What is Datasette
Datasette is a tool for exploring and publishing data. It is used for creating and publishing JSON APIs for SQLite databases.
Datasette makes it easy to expose JSON APIs from our SQLite database without the need of a custom web application.
It helps people take data of any shape or size and publish that as an interactive, explorable website and accompanying API. Datasette is aimed at data journalists, archivists, local governments and anyone else who has data that they wish to share with the world.
Installation
We can install Datasette using docker or pip. Let us install using pip(datasette requires min python3.5)
$ pip install datasette
To use datasette on any SQLite db just run
$ datasette serve some-sqlite-database.db
this command serves up specified SQLite database files with a web UI
For sample datasets - https://github.com/simonw/datasette/wiki/Datasettes
Let us take a sample data from fivethirtyeight data repo as it has wide range of datasets.
let us use comic-characters data in the repo, and let us explore the dc-wikia-data.csv
first let us install a package to convert the csvs to sqlite db
$ pip install csvs-to-sqlite
now let us convert the csv to sqlite db
$ csvs-to-sqlite dc-wikia-data.csv dc-wikia-data.db
Now let us serve the sqlite db
$ datasette serve dc-wikia-data.db
Serve! files=('dc-wikia-data.db',) (immutables=()) on port 8001
INFO: Started server process [12668]
INFO: Waiting for application startup.
INFO: Uvicorn running on http://127.0.0.1:8001 (Press CTRL+C to quit)
Now when we go to the url
we can see that there are 6000+ rows in the table,
let’s click on the table name
this will take us to the page where we can view/filter the table and also edit the sql queries
Now let us filter the table by clicking on the suggested facets like -
We can also view the filtered-data in json or csv and also download the filtered data
Everything datasette can do is driven by URLs. Queries can produce responsive HTML pages or with the .json or .jsono extension can produce JSON. All JSON responses are served with an Access-Control-Allow-Origin: * HTTP header, meaning we can query them from any page.

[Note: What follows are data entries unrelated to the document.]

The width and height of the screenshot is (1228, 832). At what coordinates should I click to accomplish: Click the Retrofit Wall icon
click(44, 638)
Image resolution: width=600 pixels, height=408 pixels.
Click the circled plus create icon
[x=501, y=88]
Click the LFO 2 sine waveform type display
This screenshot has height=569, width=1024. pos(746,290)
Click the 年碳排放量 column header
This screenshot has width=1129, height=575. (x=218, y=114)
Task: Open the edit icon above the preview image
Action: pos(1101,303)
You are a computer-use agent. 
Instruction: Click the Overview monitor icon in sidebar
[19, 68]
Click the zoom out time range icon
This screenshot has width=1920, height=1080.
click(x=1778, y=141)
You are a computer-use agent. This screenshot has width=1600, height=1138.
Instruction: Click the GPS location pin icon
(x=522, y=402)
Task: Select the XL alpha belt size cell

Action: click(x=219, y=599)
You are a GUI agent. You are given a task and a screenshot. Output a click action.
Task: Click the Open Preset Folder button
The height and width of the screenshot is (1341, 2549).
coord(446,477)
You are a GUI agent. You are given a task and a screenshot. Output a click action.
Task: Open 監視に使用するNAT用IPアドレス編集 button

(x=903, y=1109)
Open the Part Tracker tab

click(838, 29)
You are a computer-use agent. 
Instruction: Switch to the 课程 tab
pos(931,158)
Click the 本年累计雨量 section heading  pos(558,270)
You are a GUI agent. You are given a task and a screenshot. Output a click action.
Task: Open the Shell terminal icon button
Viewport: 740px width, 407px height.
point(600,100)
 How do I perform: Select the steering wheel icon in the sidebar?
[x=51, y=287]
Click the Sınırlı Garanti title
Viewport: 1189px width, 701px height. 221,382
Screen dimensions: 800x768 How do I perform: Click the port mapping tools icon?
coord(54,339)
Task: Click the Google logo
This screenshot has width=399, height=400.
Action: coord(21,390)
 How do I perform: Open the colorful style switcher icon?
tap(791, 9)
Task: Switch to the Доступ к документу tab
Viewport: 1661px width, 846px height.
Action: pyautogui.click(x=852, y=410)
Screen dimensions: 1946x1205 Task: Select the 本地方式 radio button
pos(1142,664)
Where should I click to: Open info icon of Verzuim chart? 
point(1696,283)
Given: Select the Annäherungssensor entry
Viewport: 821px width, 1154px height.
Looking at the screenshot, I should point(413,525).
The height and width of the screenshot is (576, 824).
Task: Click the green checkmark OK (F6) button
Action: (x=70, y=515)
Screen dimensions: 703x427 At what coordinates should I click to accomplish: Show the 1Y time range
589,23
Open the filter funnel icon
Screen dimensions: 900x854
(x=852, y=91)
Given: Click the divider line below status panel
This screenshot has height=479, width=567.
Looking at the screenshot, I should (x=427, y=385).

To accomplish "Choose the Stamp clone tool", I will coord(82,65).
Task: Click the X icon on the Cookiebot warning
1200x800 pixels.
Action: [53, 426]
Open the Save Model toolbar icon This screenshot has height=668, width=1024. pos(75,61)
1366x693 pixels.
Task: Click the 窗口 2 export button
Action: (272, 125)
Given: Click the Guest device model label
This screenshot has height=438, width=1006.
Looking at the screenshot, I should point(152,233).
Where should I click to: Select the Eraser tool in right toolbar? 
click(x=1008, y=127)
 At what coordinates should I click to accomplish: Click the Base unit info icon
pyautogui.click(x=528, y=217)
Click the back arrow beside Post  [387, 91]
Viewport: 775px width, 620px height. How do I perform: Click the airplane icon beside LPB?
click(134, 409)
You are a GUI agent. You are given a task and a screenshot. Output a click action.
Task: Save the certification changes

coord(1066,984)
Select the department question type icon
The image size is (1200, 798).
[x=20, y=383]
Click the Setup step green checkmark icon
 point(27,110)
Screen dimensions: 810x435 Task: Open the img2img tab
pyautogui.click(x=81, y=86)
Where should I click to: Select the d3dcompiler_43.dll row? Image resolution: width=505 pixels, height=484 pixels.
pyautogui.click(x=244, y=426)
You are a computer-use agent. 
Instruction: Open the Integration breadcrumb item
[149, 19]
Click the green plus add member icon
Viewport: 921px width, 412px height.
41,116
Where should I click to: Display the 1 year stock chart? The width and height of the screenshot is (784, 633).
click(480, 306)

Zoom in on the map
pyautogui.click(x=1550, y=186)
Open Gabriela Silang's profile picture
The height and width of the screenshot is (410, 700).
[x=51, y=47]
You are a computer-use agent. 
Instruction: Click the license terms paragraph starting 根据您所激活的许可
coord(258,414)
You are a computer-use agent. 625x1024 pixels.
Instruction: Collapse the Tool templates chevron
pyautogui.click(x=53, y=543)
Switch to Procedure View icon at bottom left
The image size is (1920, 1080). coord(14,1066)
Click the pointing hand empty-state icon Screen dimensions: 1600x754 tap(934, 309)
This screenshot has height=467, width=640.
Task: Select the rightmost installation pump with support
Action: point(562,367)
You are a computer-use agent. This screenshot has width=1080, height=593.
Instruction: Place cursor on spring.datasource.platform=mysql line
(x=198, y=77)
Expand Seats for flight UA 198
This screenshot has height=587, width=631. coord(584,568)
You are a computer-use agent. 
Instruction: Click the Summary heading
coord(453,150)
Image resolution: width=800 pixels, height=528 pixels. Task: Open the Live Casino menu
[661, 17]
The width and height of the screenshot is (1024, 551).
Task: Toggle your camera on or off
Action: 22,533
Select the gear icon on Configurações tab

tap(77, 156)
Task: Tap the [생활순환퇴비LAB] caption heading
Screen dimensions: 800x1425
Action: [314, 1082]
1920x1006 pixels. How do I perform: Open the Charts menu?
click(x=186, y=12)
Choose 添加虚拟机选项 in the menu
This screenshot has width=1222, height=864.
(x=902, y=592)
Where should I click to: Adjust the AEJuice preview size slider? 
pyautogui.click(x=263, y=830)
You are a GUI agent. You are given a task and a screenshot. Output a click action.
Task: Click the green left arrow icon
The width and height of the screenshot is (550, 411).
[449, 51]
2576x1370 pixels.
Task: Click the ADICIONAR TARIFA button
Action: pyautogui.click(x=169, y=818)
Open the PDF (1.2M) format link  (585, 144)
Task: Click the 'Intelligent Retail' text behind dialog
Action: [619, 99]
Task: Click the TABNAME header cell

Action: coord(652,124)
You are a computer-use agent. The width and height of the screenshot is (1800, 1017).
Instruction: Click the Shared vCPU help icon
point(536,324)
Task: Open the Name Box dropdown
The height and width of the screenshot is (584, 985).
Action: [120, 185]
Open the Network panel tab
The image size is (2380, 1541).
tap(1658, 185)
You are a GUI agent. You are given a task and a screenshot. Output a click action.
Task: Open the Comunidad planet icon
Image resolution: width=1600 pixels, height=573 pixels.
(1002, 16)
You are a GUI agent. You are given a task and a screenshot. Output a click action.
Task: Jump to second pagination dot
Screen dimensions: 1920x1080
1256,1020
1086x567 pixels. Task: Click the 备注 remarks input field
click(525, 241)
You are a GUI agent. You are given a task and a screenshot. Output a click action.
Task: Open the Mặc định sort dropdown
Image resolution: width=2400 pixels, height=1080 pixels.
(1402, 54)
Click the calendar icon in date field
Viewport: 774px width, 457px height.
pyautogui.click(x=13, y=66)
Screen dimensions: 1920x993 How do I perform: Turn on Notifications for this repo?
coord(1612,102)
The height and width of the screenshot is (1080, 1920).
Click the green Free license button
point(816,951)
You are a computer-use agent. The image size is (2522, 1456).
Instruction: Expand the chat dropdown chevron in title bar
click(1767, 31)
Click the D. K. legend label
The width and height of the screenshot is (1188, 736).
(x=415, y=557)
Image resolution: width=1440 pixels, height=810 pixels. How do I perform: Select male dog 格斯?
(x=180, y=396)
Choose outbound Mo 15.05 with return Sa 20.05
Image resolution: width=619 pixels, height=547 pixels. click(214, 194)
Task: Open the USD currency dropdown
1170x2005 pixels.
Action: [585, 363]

we can view the data in the browser by accessing the link
http://localhost:8001/dc-wikia-data?sql=select+*+from+%5Bdc-wikia-data%5D
and we can get the json for the same data by
http://localhost:8001/dc-wikia-data.json?sql=select+*+from+%5Bdc-wikia-data%5D
Or we can get the csv for the same data by
http://localhost:8001/dc-wikia-data.csv?sql=select+*+from+%5Bdc-wikia-data%5D
Datasette serving options
$ datasette serve --help
Usage: datasette serve [OPTIONS] [FILES]...
Serve up specified SQLite database files with a web UI
Options:
-i, --immutable PATH Database files to open in immutable mode
-h, --host TEXT host for server, defaults to 127.0.0.1
-p, --port INTEGER port for server, defaults to 8001
--debug Enable debug mode - useful for development
--reload Automatically reload if database or code change detected -
useful for development
--cors Enable CORS by serving Access-Control-Allow-Origin: *
--load-extension PATH Path to a SQLite extension to load
--inspect-file TEXT Path to JSON file created using "datasette inspect"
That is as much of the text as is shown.